__What to do__:
Please give back, word for word, only the lines starting at the one containing "Where should I click to: Open" and ending at the one containing "Given: Click the Name column header" within the material below.

__Extracted material__:
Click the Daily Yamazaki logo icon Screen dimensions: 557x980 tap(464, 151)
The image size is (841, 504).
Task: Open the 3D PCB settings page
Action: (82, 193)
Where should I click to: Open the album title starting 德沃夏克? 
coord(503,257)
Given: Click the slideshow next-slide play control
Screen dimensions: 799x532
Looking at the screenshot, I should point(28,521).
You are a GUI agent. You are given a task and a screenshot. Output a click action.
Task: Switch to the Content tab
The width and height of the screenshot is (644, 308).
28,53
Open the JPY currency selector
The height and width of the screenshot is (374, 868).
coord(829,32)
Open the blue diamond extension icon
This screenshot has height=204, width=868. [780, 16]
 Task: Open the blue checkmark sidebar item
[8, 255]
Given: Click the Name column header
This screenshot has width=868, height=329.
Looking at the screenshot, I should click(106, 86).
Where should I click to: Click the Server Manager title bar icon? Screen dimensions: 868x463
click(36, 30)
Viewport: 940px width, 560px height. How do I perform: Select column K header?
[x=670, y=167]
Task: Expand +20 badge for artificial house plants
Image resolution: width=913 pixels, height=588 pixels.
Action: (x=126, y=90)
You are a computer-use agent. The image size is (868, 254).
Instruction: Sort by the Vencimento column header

__Answer area__:
Where should I click to: Open the album title starting 德沃夏克? 
coord(503,257)
Given: Click the slideshow next-slide play control
Screen dimensions: 799x532
Looking at the screenshot, I should point(28,521).
You are a GUI agent. You are given a task and a screenshot. Output a click action.
Task: Switch to the Content tab
The width and height of the screenshot is (644, 308).
28,53
Open the JPY currency selector
The height and width of the screenshot is (374, 868).
coord(829,32)
Open the blue diamond extension icon
This screenshot has height=204, width=868. [780, 16]
 Task: Open the blue checkmark sidebar item
[8, 255]
Given: Click the Name column header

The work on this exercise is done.